People will literally just throw money at the first product they see that ticks all the boxes.
In the SaaS world, where everything has a free trial, I can imagine this "rule" is even more true.
> If you ask how I first noticed that something exists, then yes, an ad
Yes, that’s the point of a “branding” ad campaign - to drive upper funnel interest in a company/product.
They can also use retargeting to show the same people “performance” ad campaigns, which are meant to drive a lower funnel conversion like a signup, purchase, or even a demo.
Depending on the product, you can even use an organic discussion about your product as marketing material to get people to see the interest others have in it. Or market a conference or dev day where they show off its capabilities.
There’s a lot of layers to marketing, it’s not as simple as HN makes it out to be.
Yeah, I agree about positive discussion in technical space. Even if it’s just the founder coming on a Reddit thread and shilling their own stuff while still providing value by comparing it to other products.
Example: I was interested in looking more into Dremio the other day but couldn’t really find any good positive technical discussion about it on HN or Reddit so I just… stopped looking into Dremio
Even negative discussion can be a positive signal sometimes, e.g. if it's someone complaining about the rough edges that they still use a product in spite of - because it still ultimately solves their problems.
Paths to conversion are typically rather complex and have multiple touch points.
Awareness is a big deal and a necessary step before it's possible to even be in a consideration set.
For example, TV ads typically rank very low in any self-reported market research on influencing purchase intent.
And yet if you run a test in a DMA pulling TV ads you'll see sales decrease dramatically.
While the industry likes to pretend it has come a long way, in many cases marketing and advertising is still just as much "I know half of my ads work and half don't, I just don't know which half is which."
> we ask all users where they heard about PostHog whenever they sign up or book a demo – it's a simple (optional) free text field. Enough of our users say 'ad on Google' or similar that we know paid ads do actually reach a large chunk of them.
Caveat: I always type in "search engine" or "google" despite the fact that I only use Brave/Bing/DDG. I often find things on random interesting post where the author remarks some benefits that I think applies to me and go checkout those products.

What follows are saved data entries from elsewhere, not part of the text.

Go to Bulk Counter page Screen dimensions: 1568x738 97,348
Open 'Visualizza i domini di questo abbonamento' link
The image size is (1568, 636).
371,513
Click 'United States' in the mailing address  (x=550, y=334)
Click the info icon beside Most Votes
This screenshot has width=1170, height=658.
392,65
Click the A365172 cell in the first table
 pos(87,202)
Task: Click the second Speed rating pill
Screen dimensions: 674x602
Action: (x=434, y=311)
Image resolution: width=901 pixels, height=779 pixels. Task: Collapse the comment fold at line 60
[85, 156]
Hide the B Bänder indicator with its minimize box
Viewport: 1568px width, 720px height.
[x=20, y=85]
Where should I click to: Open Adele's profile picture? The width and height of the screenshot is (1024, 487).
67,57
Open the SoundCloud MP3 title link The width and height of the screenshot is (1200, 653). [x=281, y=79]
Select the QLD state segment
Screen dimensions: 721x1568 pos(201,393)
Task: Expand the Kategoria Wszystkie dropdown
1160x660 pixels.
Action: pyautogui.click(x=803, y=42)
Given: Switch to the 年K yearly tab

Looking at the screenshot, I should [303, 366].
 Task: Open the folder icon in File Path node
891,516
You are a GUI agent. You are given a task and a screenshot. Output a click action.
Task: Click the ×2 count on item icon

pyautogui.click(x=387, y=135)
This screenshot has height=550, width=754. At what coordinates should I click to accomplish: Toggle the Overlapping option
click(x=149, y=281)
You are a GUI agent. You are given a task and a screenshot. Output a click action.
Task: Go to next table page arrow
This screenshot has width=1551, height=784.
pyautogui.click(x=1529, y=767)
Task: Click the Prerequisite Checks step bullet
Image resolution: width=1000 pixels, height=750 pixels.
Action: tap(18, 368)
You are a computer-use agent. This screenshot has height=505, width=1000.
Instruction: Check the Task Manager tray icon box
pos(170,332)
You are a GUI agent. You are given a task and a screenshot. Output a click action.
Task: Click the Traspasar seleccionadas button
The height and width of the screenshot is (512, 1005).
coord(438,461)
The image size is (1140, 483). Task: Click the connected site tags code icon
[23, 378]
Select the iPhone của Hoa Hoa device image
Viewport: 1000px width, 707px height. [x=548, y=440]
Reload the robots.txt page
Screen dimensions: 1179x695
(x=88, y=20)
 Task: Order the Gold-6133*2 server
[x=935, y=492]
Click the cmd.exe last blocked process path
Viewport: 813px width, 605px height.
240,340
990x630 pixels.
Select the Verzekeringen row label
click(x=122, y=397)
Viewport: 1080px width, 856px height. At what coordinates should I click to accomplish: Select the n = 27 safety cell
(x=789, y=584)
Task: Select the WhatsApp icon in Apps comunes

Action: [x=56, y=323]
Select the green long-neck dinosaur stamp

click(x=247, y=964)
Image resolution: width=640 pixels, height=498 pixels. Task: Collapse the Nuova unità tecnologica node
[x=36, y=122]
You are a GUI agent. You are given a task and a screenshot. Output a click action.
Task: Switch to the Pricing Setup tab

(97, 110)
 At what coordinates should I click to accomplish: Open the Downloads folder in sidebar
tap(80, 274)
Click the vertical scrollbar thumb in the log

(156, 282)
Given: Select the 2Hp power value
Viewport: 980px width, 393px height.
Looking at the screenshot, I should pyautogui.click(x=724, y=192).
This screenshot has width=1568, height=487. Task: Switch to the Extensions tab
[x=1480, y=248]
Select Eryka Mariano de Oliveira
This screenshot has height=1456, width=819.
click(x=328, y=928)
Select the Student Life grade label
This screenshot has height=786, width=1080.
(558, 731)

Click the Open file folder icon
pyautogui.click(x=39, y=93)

When I see such boxes "where did you hear about our product" I just type in "google" or "search engine" because I don't exactly have the time to go back through 100 tabs I have open and find the exact one article where I found the product and copy-pasta the url.
Nearly all of my colleagues also do this, because it is easier to type "google", so advice is to take these boxes with a grain of salt. A better metrics could be the referrer field on your site logs.
I was surprised youtube channel sponsorships didn't make this list, at least for consideration. I have multiple specialized adblockers installed (as I'm sure many here do) and so the only ads I encounter are baked into content I'm otherwise interested in. Currently vpn products and tutorial sites dominate these channels and so I'd almost welcome something else.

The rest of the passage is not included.